Seite:

Anton Pelinka (Innsbruck)
Die FPÖ im internationalen Vergleich - Zwischen Rechtspopulismus, Deutschnationalismus und Österreich-Patriotismus

Die Freiheitliche Partei Österreichs (FPÖ) fällt im europäischen Kontext deshalb auf, weil sie die erfolgreichste der Parteien ist, die mit dem Begriff "Rechtspopulismus" bezeichnet werden. Der Beitrag versucht, die Erfolge der FPÖ bei Wahlen aus den Rahmenbedingungen des österreichischen politischen Systems und der österreichischen Gesellschaft zu erklären.
Das als "hyperstabil" bezeichnete politische System Österreichs hat in den letzten 20 bis 25 Jahren signifikante Veränderungen durchgemacht. Die Erfolge der FPÖ sind eine Begleiterscheinung dieser Veränderungen - weder deren Ursache, noch deren Auslöser. Dies wird umso deutlicher, wenn die Veränderungen der österreichischen Gesellschaft und ihrer politischen Kultur in die Analyse einbezogen werden: Zuerst begann sich die Loyalität innerhalb der politisch-weltanschaulichen Lager aufzulösen - und dann erst begann der Aufstieg der FPÖ von einer kleinen, um Respektabilität bemühten Partei zu einer ihre Außenseiterrolle betonenden Protestpartei.
Die Besonderheit der FPÖ, die sich auch in der europäischen Reaktion auf ihre Regierungsbeteiligung seit dem Februar 2000 äußerte, muss auch aus der Vorgeschichte der Zweiten Republik allgemein und der Freiheitlichen Partei im besonderen erklärt werden. Darin spiegelt sich auch der Zusammenhang zwischen der Entwicklung österreichischer Identität von einer transnationalen über eine deutschnationale zu einer spezifisch österreichischen nationalen Identität. Die in dieser Entwicklung zum Ausdruck kommenden Brüche werden in der Widersprüchlichkeit der FPÖ zugespitzt verdeutlicht: In ihren deutschnationalen Wurzeln verkörpert die FPÖ die Absage an die Konvergenz von Staat und Nation; in ihrer "populistischen" Orientierung ist die Partei aber österreichisch-patriotisch.

Rohdaten:
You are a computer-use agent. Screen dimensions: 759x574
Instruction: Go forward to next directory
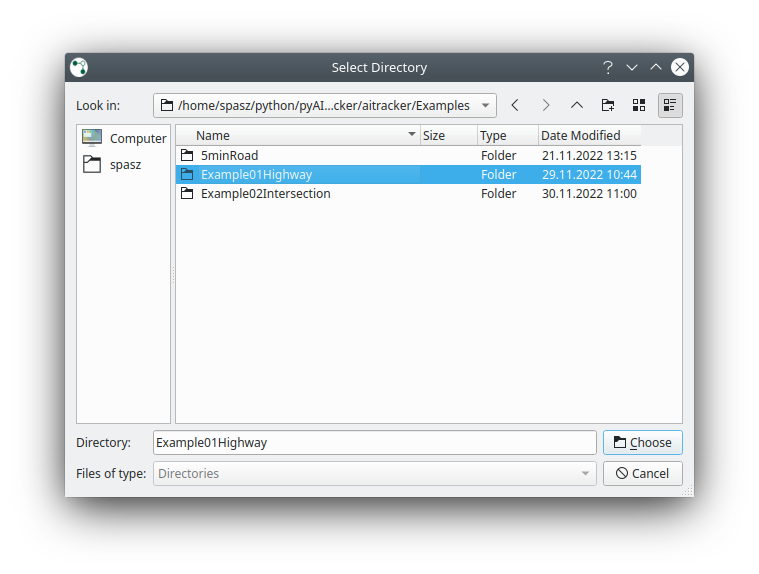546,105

...

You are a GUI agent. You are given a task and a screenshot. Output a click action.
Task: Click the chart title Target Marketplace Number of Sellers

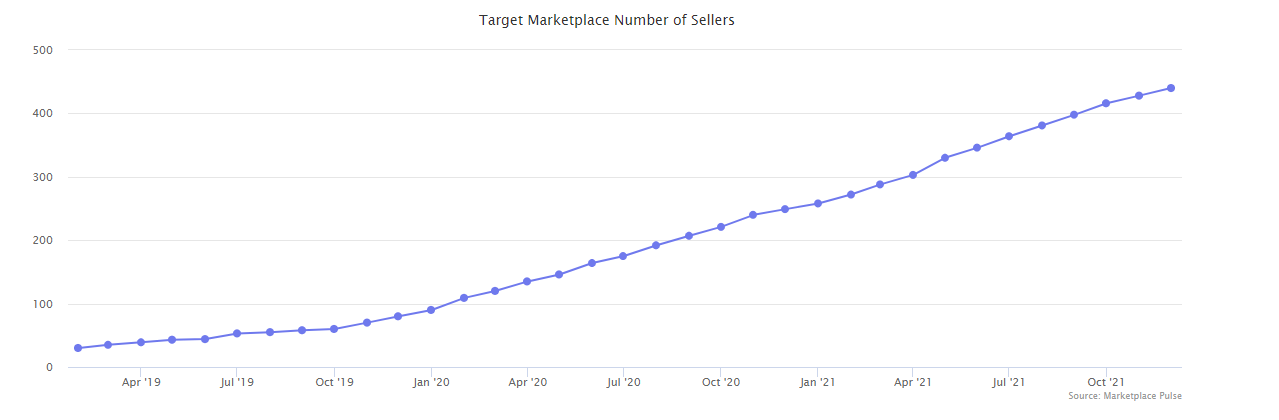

--

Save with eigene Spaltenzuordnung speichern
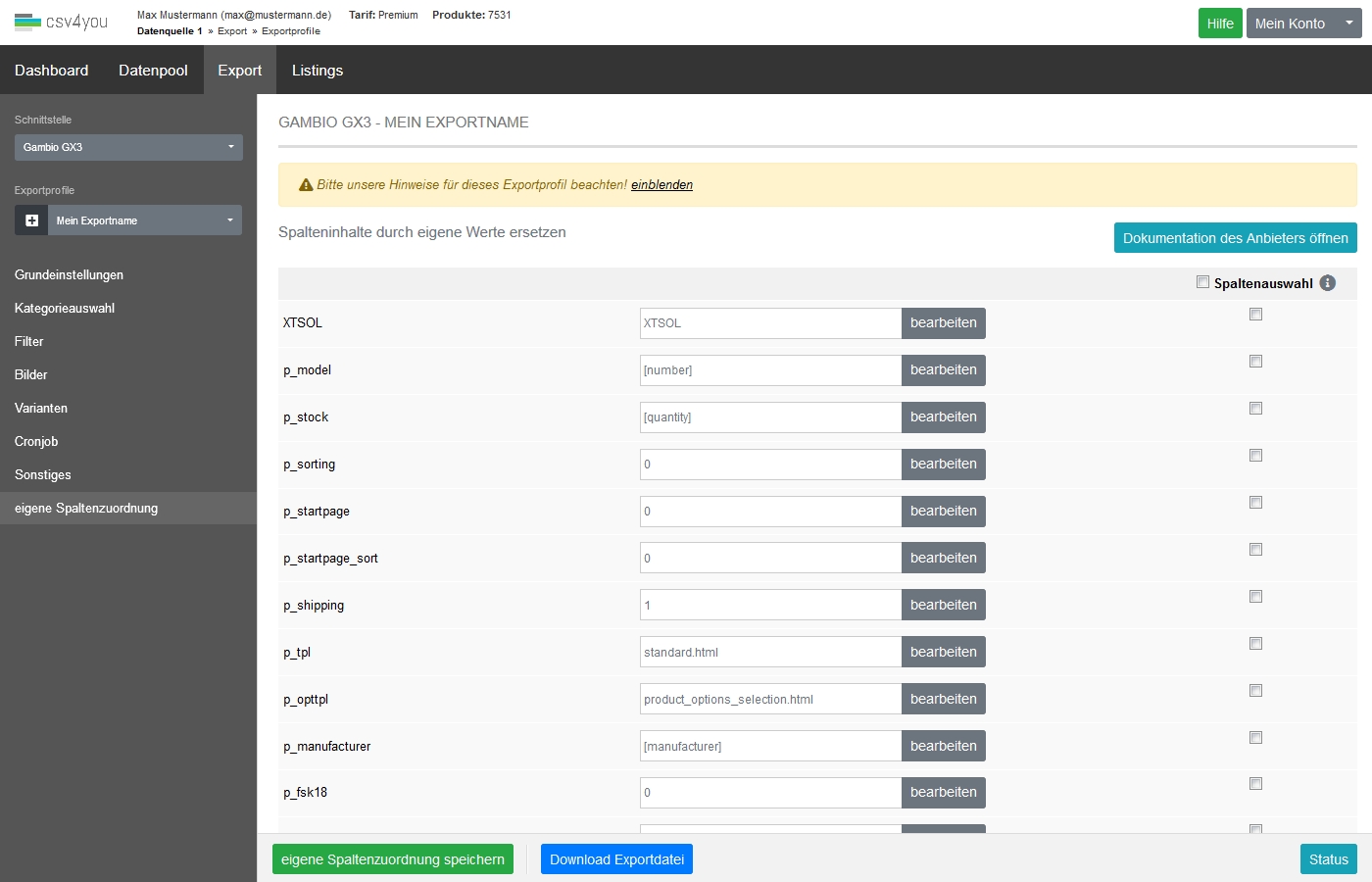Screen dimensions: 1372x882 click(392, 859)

Aufgabenstellung: Gib aus dem Text über die FPÖ die Passage unverändert wieder, die mit "Die Besonderheit der" beginnt und bis einschließlich "Partei aber österreichisch-patriotisch." reicht.

Lösung:
Die Besonderheit der FPÖ, die sich auch in der europäischen Reaktion auf ihre Regierungsbeteiligung seit dem Februar 2000 äußerte, muss auch aus der Vorgeschichte der Zweiten Republik allgemein und der Freiheitlichen Partei im besonderen erklärt werden. Darin spiegelt sich auch der Zusammenhang zwischen der Entwicklung österreichischer Identität von einer transnationalen über eine deutschnationale zu einer spezifisch österreichischen nationalen Identität. Die in dieser Entwicklung zum Ausdruck kommenden Brüche werden in der Widersprüchlichkeit der FPÖ zugespitzt verdeutlicht: In ihren deutschnationalen Wurzeln verkörpert die FPÖ die Absage an die Konvergenz von Staat und Nation; in ihrer "populistischen" Orientierung ist die Partei aber österreichisch-patriotisch.